Since “quiet quitting” videos went viral on TikTok in July, the concept has hardly left the news.
Many managers have experienced goosebumps of fear due to the widespread acceptance of the idea that employees should simply adhere to their job descriptions and decline to participate in any discretionary effort beyond what is necessary.
According to a survey released in September, up to 50% of the US labour force may be quietly leaving their jobs. The UK does not have comparable data, but according to a 2022 report, its workforce is among the least satisfied in all of Europe.
It appears that employee engagement has steadily decreased over the past ten years, with only 9% of UK employees currently expressing enthusiasm for their jobs, compared to 33% in Romania, where the workforce is the most engaged in Europe.
In the tech industry specifically, a survey of 2,000 20- to 30-year-olds conducted across Europe revealed that 57% of respondents would not recommend their place of employment to friends or family. The most frequently cited causes of this disillusionment were poor management techniques and an absence of obvious career progression.
Because of massive skill shortages , in some industries , employees are bombarded with job adverts and head hunting messages. This gives employees the confidence to think they will find another better opportunity overnight.
Since they’ve been claiming for years that the only way to advance your career is to do extra work, leaders have had strong reactions to the idea of people simply doing what they’re paid to do, or “acting your wage,” as some employees put it. This is why quiet quitting is so contentious.

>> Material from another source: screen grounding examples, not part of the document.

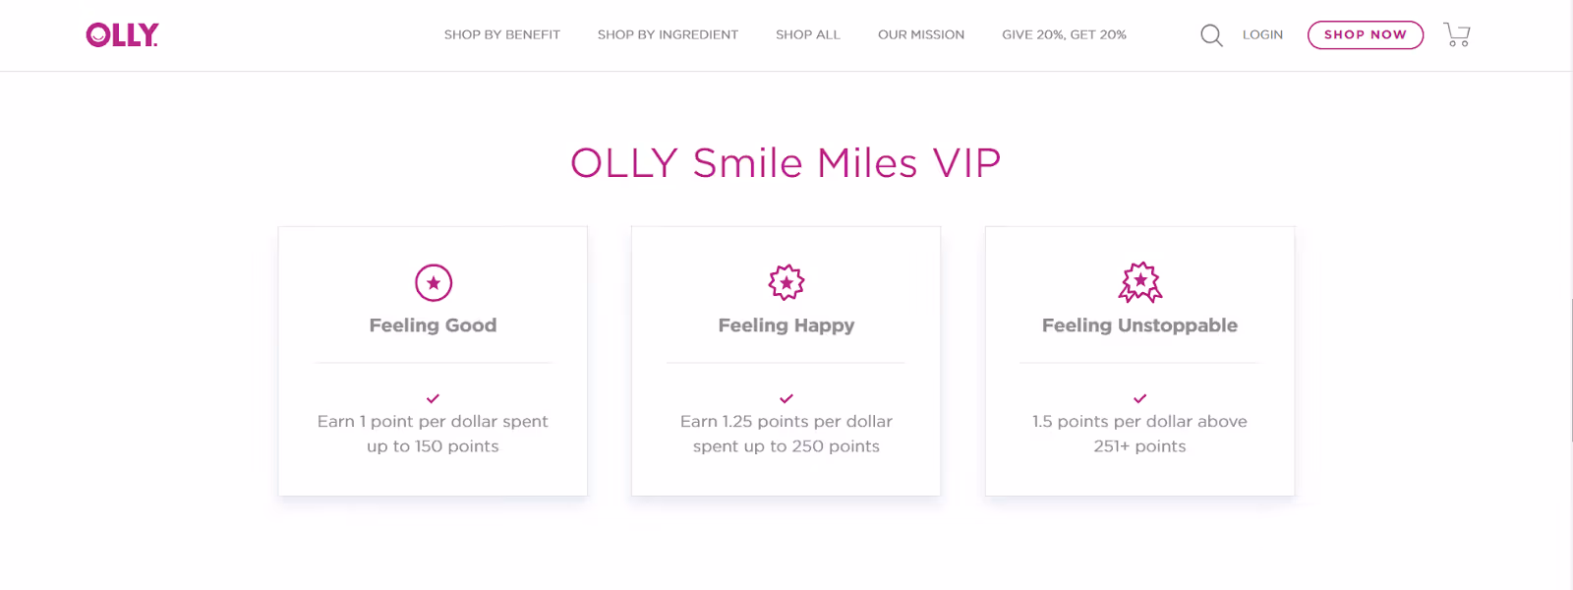Click the checkmark on the Feeling Happy card

click(786, 399)
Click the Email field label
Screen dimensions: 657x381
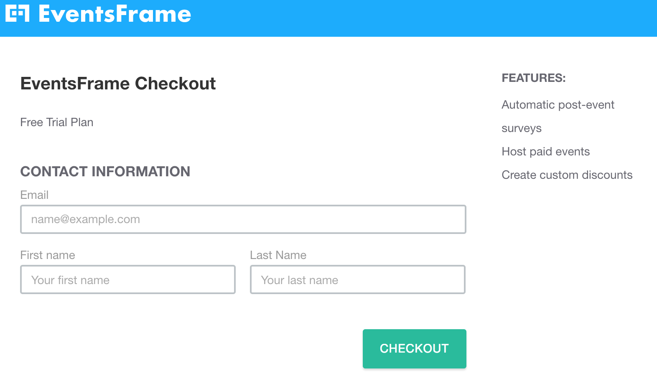pyautogui.click(x=34, y=195)
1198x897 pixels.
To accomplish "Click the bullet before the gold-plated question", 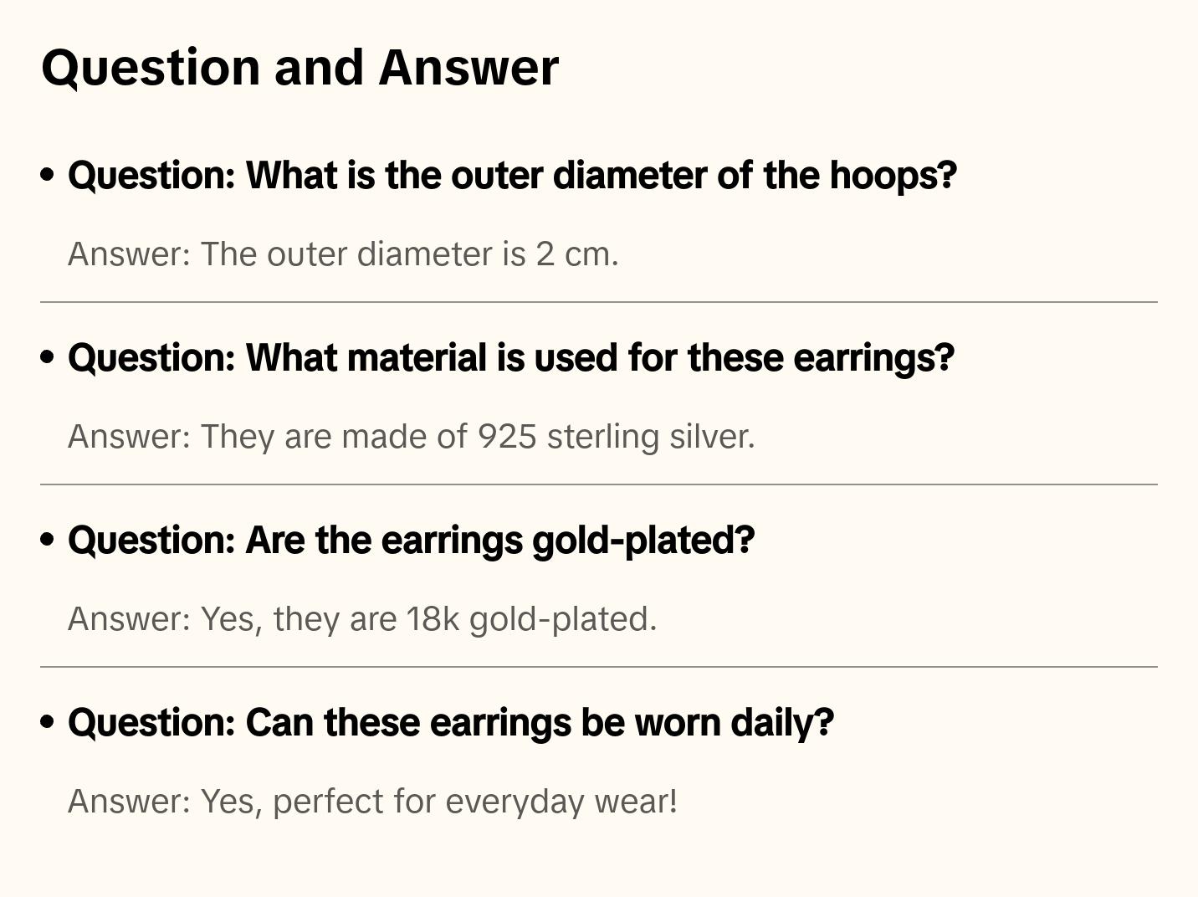I will pyautogui.click(x=48, y=540).
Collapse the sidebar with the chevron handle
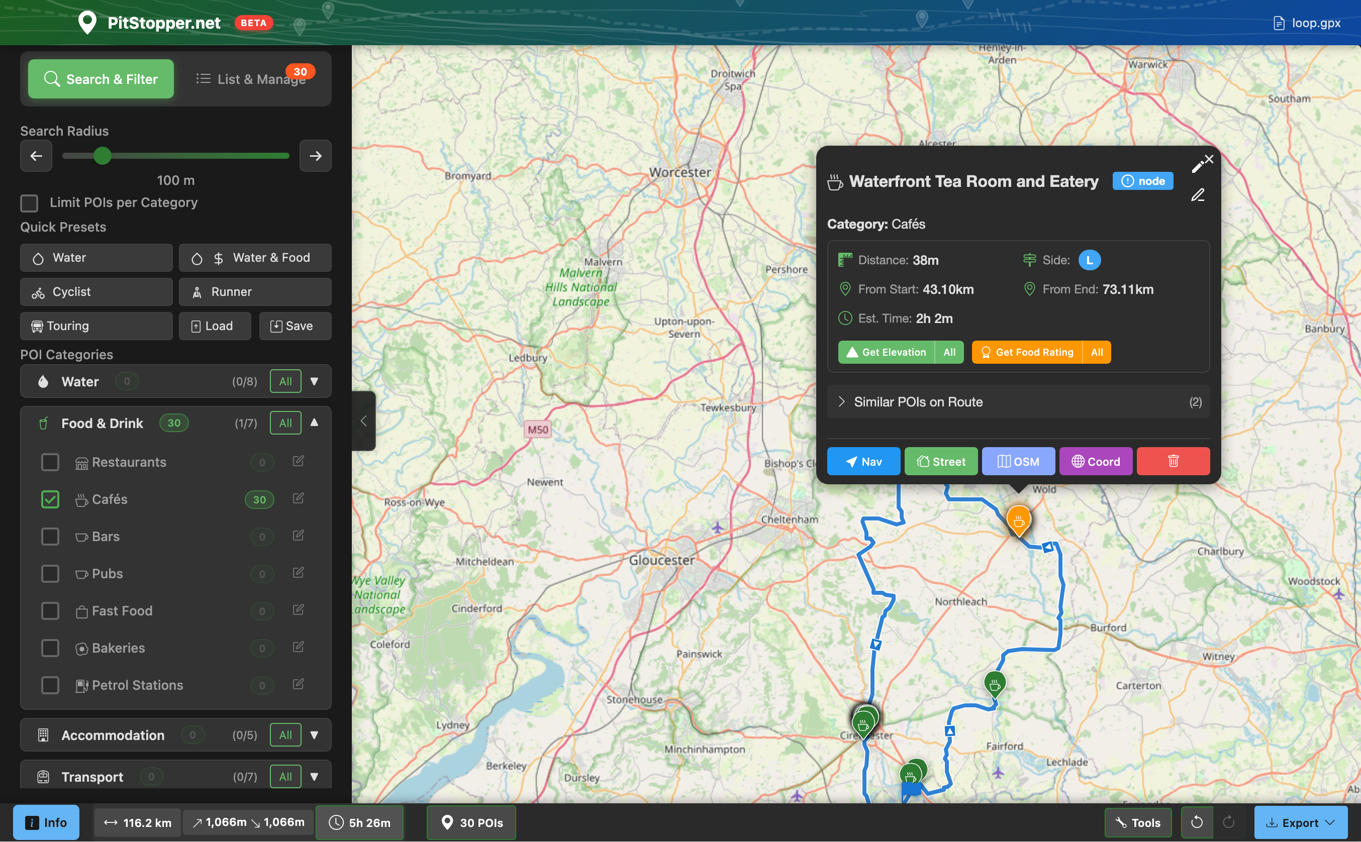This screenshot has height=842, width=1361. point(364,421)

While the majority of IT leaders themselves go above and beyond, encouraging others to do the same as part of their job duties, they face a challenge because an increasing number of employees are now saying they’re content just to do their job and no more.

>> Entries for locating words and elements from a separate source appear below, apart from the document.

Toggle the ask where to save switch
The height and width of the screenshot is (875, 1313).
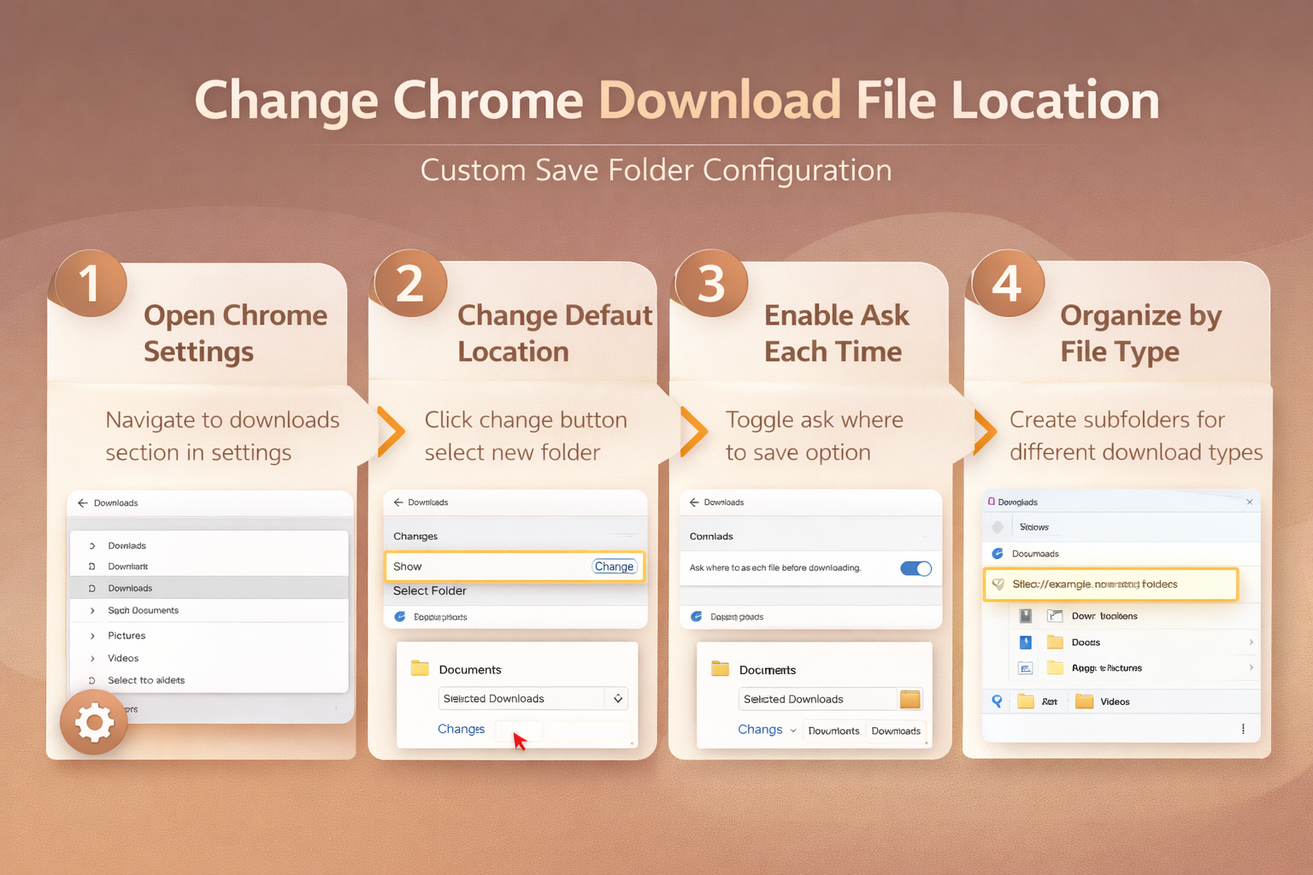pos(916,568)
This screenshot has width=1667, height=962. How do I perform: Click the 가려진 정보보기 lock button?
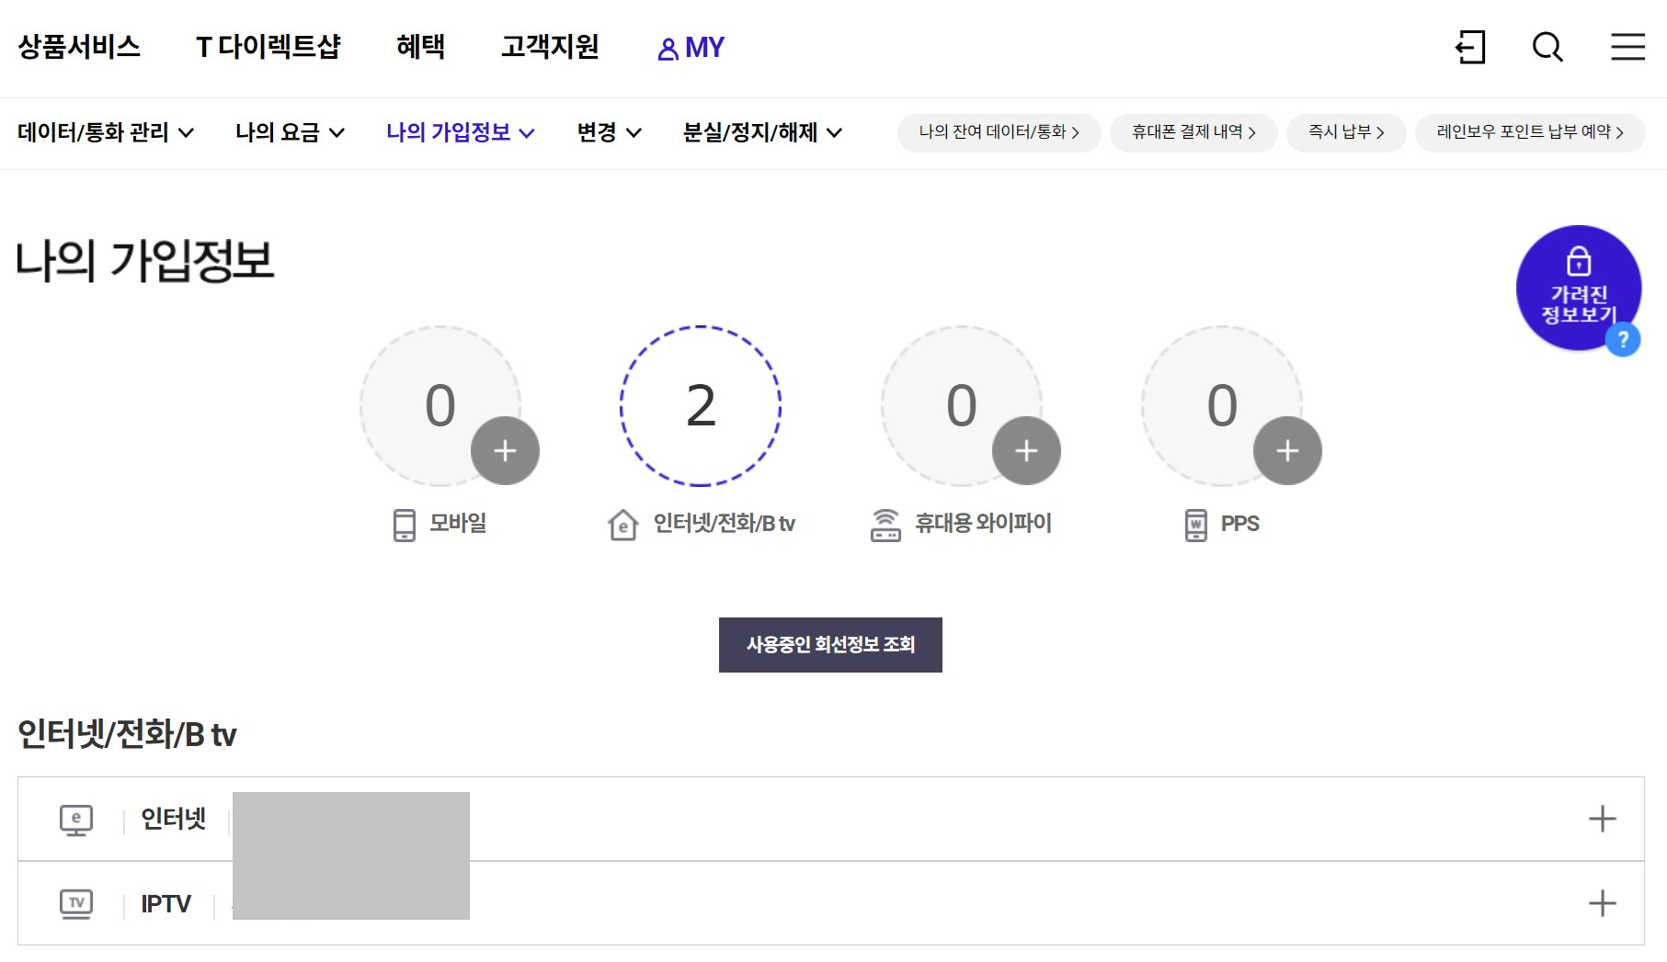[x=1578, y=287]
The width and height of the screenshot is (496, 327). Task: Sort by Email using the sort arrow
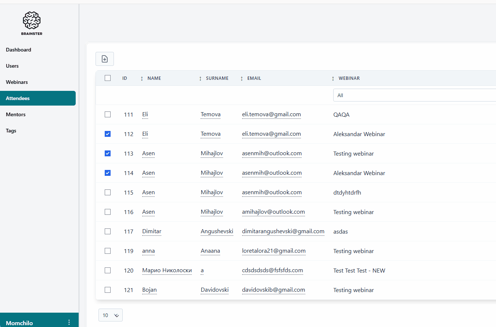242,78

Even worse, there is “no evidence” that only younger generations, who frequently use TikTok, are buying into the idea of quietly quitting.
Furthermore, there is concern that the levels of quiet quitting, an alternative to the potentially riskier real quitting, may rise as worries about a global recession grow.
In spite of the fact that 46% of the 2,003 UK workers surveyed in a recent poll said they would like to change jobs, four out of every five said they intended to stay with their current employer through the recession. The main justification was fear of being subject to a “last in, first out” rule should layoffs begin (67%).
So, how can leaders best detect signs of quiet quitting, especially in a hybrid or remote working environment where cues can be more difficult to detect? What, more importantly, can they do about it?
People tend to exhibit a number of behaviours before quitting or quitting quietly, one of which is simply contributing less in meetings. Other common indicators include a more cynical attitude and a lack of confidence in their ability to do their job.
As to what action can be taken, a good place to start is for IT leaders to collaborate with their HR colleagues to determine how much of a problem “job creep” has become within their teams. The goal here is to conduct a job analysis and audit to determine whether job descriptions are still accurate and how much individual roles and responsibilities have increased in recent years.
It’s about doing less and understanding how employees feel more; it’s about evidence-based leadership, which entails gathering qualitative data through listening and determining which aspects of the job bring someone to life and add value to the business, while others are toxic and draining.
Sometimes it can be a simple as having an honest conversation with people to ask what is wrong. An employee may want a new challenge, have a personal issue or have a problem with a situation that occurred some time ago that has not been addressed. Ultimately, it is unfair on the organisation and rest of the team members if one person is letting the side.
A problem for many line managers in technology and elsewhere right now is that, while they are increasingly expected to take responsibility for this critical relationship-building activity, they are often not rewarded for it, with the primary focus remaining on technical tasks.
It is critical that technology companies invest in their line managers not only to improve their management and other soft skills, such as communication, but also to specifically teach them how to deal with change and become more resilient.
Accepting that the world is full of challenging change and investing in how people can deal with it is crucial to the resilience concept. We don’t have control over the world we live in, but we do have control over how we react and what we do.
A learning and development approach is revising its definition of leadership to include junior and middle managers rather than just senior executives. It also intends to broaden the senior leadership development.
Employer-employee relationships have weakened and become more transactional over the last decade or so. But, for some leaders, this is an exciting time because they are seizing the opportunity to improve work and benefit both employees and the bottom line.
Altogether, empathy, communication and training are required. To begin, request that managers listen with empathy while addressing the root cause of underperformance. Management may need to eliminate proximity bias, encourage face-to-face interactions, and establish new discussion forums.
Listen to their personal and career goals and create a induvial career development plan for the next 12 months with real rewards for over achievement. If you can, invest in meaningful, relevant training / coaching in line with the business needs. The goal is to create an environment in which employees and management feel comfortable speaking openly about problems and working together as a team. Employees also need to be aware that many European economies are in a fragile situation, a companies failure or success is down to the effort or lack of effort of every single person at a company.
Using in-office time to encourage a sense of community. Being supportive can go a long way toward reducing both quiet quitting and quiet firing.